Privacy Policy

For registered users of invoicing services at Peppol.com

When you register as a user at Peppol.com, Bizbrains A/S, CVR-no. 33510837, Havneparken 1, 7100 Vejle ("Bizbrains", "we" or "us") process your personal data as data controller for the purpose of:

  1. registering you as a user and customer with us;
  2. registering you as a participant on the PEPPOL network and in the PEPPOL Directory;
  3. handling payments;
  4. providing customer service;
  5. providing other users of Peppol.com with information pertaining to your company, including company name, line of business, and company registration and VAT-numbers;
  6. adhering to applicable law;
  7. establishing, exercising or defending a legal claim; and
  8. validating company name, address and VAT information through publicly available company registers.
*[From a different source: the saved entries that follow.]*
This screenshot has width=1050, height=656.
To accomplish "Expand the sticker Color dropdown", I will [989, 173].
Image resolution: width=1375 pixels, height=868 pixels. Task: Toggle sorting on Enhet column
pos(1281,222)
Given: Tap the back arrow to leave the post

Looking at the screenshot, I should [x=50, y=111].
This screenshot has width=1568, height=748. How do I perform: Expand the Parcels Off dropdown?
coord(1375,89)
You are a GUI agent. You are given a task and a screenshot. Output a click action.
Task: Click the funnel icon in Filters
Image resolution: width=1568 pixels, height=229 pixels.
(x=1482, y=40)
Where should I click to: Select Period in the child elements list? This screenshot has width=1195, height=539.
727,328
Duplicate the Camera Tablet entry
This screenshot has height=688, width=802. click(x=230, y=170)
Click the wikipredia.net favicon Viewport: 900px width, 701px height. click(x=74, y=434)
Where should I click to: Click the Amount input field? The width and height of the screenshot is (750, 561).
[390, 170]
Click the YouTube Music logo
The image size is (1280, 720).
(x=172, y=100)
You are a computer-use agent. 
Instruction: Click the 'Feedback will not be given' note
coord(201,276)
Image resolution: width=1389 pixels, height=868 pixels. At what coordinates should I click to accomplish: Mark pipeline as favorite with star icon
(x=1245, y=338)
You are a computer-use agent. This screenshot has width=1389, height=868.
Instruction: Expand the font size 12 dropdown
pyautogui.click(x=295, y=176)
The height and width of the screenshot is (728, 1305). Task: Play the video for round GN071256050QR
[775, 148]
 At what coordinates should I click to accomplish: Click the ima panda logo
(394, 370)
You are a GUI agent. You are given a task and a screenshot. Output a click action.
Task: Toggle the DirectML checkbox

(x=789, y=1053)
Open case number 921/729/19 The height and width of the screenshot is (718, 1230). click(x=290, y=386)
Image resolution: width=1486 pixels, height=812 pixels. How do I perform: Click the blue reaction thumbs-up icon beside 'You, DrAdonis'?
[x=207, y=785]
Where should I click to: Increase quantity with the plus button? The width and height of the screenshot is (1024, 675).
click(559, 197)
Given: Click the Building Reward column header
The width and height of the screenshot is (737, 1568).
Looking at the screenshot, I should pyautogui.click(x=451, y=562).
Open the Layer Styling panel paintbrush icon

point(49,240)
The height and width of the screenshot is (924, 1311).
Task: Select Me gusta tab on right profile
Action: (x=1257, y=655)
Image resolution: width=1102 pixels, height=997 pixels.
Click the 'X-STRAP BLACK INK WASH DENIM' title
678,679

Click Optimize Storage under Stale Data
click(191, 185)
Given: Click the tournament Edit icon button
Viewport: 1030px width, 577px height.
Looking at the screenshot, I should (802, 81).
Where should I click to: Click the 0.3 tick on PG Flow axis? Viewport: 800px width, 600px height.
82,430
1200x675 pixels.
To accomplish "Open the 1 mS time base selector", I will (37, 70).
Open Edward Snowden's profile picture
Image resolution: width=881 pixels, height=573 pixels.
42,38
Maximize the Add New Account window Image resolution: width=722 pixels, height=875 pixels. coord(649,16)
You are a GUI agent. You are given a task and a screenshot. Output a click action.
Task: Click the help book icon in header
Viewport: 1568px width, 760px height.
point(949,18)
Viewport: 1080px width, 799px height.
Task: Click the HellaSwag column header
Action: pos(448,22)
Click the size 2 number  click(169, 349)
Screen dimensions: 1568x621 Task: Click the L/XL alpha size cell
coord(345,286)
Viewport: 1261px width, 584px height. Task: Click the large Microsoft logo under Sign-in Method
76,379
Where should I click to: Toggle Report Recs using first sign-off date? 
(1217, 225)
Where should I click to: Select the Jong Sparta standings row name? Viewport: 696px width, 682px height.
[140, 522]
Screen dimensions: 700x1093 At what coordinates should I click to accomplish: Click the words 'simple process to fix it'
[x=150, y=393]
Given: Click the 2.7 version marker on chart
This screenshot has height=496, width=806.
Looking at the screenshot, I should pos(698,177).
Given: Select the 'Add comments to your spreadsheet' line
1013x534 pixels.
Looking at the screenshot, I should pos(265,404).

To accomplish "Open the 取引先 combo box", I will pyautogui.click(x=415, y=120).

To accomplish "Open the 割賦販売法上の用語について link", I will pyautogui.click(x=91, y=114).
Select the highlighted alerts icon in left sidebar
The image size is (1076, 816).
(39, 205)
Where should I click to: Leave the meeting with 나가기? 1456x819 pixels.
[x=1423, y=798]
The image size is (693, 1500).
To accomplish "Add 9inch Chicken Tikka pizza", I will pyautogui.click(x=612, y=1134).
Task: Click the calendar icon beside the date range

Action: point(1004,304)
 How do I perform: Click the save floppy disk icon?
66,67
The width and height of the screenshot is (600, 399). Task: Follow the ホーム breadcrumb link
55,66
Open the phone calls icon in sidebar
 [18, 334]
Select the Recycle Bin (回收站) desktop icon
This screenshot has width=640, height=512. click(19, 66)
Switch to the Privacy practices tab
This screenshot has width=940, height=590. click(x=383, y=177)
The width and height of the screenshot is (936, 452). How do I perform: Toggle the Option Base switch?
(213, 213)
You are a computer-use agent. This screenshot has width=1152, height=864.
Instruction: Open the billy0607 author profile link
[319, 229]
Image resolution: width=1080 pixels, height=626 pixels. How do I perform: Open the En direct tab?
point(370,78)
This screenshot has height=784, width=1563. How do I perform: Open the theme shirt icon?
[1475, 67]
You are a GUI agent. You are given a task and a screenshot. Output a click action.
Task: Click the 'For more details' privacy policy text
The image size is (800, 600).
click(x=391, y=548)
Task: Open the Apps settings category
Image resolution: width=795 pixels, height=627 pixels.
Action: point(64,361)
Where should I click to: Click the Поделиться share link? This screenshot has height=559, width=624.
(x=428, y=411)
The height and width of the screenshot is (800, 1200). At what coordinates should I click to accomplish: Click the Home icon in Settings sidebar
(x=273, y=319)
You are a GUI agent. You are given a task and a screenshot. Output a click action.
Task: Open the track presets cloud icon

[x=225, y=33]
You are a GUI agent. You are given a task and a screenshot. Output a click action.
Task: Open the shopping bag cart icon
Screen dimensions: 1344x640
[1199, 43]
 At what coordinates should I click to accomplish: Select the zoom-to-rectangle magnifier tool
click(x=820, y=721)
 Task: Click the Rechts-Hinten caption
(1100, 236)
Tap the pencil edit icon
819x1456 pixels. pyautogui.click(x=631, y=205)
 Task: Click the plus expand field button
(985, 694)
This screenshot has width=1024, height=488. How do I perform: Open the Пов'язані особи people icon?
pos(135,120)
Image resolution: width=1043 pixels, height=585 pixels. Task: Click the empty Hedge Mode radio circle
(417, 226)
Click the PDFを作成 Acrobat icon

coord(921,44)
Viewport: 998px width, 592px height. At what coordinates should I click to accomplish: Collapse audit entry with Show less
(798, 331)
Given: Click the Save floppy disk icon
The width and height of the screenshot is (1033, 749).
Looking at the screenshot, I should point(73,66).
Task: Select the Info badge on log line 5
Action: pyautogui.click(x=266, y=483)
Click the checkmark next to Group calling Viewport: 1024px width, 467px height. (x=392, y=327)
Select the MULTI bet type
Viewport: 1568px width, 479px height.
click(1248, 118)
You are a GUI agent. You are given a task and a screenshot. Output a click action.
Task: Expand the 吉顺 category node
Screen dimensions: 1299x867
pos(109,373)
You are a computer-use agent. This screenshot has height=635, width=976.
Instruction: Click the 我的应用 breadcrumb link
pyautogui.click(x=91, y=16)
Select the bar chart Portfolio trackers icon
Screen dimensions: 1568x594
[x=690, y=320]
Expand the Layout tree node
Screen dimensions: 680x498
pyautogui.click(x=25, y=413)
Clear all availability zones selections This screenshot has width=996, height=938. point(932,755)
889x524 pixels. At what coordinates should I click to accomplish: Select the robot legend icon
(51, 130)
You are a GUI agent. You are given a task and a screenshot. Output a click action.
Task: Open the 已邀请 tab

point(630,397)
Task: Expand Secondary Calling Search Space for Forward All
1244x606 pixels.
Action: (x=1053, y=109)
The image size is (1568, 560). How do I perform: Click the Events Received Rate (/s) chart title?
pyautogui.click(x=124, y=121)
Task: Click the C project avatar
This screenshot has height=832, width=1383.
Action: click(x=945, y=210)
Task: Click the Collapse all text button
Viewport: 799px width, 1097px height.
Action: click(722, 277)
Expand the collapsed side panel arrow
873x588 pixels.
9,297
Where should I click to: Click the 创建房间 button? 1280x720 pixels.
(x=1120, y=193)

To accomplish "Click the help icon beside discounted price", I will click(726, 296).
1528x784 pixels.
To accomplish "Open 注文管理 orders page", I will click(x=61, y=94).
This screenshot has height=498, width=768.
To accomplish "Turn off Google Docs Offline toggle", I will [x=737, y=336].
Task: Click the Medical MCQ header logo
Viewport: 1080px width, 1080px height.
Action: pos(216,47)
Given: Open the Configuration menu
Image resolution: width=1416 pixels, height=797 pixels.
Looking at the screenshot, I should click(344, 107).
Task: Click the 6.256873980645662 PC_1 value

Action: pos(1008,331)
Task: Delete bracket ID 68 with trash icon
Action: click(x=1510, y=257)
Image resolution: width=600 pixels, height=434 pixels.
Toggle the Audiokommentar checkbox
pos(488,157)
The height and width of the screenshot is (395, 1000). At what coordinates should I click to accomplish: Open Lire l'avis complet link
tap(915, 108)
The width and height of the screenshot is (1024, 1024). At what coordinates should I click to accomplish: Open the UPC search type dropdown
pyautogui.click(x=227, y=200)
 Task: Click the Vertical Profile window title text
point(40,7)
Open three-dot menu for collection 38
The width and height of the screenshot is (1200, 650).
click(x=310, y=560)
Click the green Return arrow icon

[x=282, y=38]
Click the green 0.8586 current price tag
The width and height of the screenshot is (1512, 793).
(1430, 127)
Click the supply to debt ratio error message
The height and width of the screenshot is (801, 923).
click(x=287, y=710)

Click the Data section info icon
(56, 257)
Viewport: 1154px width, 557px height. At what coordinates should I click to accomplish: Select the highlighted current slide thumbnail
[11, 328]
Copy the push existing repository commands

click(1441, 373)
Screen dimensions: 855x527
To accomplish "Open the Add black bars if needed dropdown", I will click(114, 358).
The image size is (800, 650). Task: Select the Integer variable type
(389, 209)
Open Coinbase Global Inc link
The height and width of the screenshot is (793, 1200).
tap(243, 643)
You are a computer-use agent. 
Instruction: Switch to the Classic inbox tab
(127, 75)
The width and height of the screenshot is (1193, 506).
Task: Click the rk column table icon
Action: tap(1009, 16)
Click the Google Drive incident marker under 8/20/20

When you use our services, we may collect aggregate data from the invoices you send and receive, for instance the invoice amount and combined invoice volume for the purpose of:

  1. improving our services; and
  2. providing statistical information to the European E-Invoicing Service Providers Association (EESPA).

Legal basis for processing

  • Our legal basis for processing purposes a) through c) is to perform the contract entered into between you and us, see GDPR article 6(1)(b) or - if you are an employee at a business - because it is our legitimate interest to perform the contract entered into between your employer and us, see GDPR article 6(1)(f).
  • Our legal basis for processing purpose d) is because it is our legitimate interest to be able to provide you customer service as a customer with us, see GDPR article 6(1)(f).
  • Our legal basis for processing purposes e) is to perform the contract entered into between you and us according to Clause 2.2 of our terms and conditions, see GDPR article 6(1)(b) or - if you are an employee at a business - because it is our legitimate interest to perform the contract entered into between your employer and us, see GDPR article 6(1)(f).
  • Our legal basis for processing purpose f) is GDPR article 6(1)(c).
  • Our legal basis for processing purpose g) is GDPR article 6(1)(f) because it is our legitimate interest to pursue any legal claim involving us, including defending from such.
  • Our legal basis for processing purpose h) is GDPR article 6(1)(b) because it is necessary for the performance of a contract according to Clause 2.2 of our terms and conditions, and because it is our legitimate interest as an intermediary service to ensure that invoices sent or received through the use of Peppol.com, only contain legitimate and valid information regarding your company (see GDPR article 6(1)(f)).
  • Our legal basis for processing purpose i) through j) is GDPR article 6(1)(f) because it is our legitimate interest to improve our services, because we strictly limit the information collected so that no physical person can be identified from the data collected only.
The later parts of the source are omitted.